### Screen-element location records
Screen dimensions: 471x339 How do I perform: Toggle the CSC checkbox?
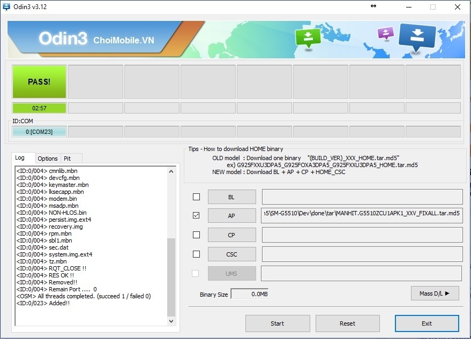pos(196,254)
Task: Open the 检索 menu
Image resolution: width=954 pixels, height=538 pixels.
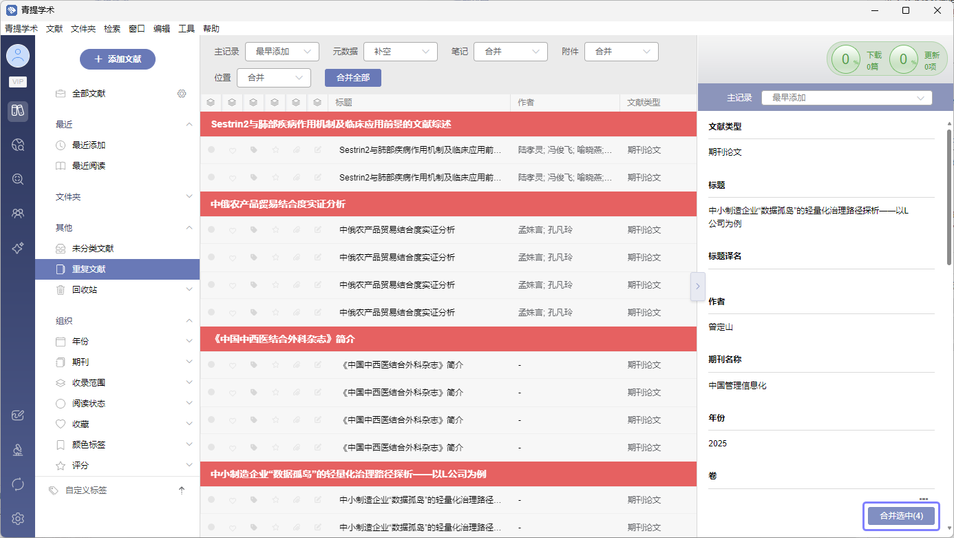Action: (x=112, y=28)
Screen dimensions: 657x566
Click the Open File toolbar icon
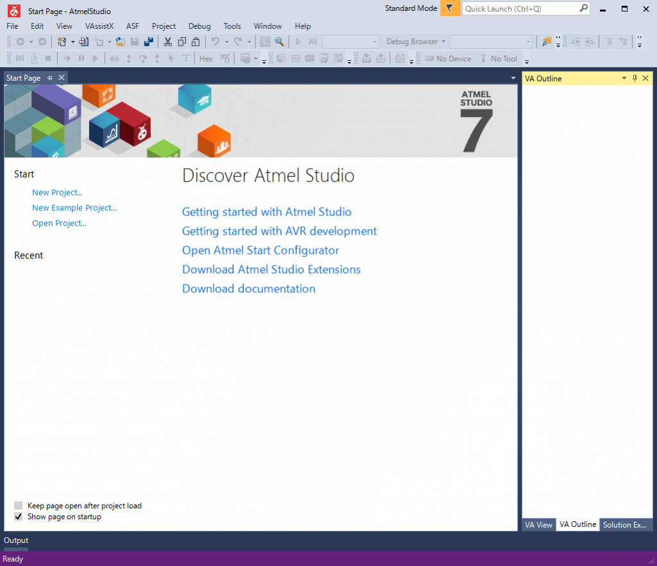(x=119, y=42)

### Required work
Rewrite all of the material above, swapping every occurrence of "Screen dimensions" for "Display size" and leaving everything else as it is. Omit the pictures.

### Answer for this exercise
Display size: 471x339 How do I perform: Toggle the CSC checkbox?
pos(196,254)
Task: Open the 检索 menu
Image resolution: width=954 pixels, height=538 pixels.
Action: (x=112, y=28)
Display size: 657x566
Click the Open File toolbar icon
(x=119, y=42)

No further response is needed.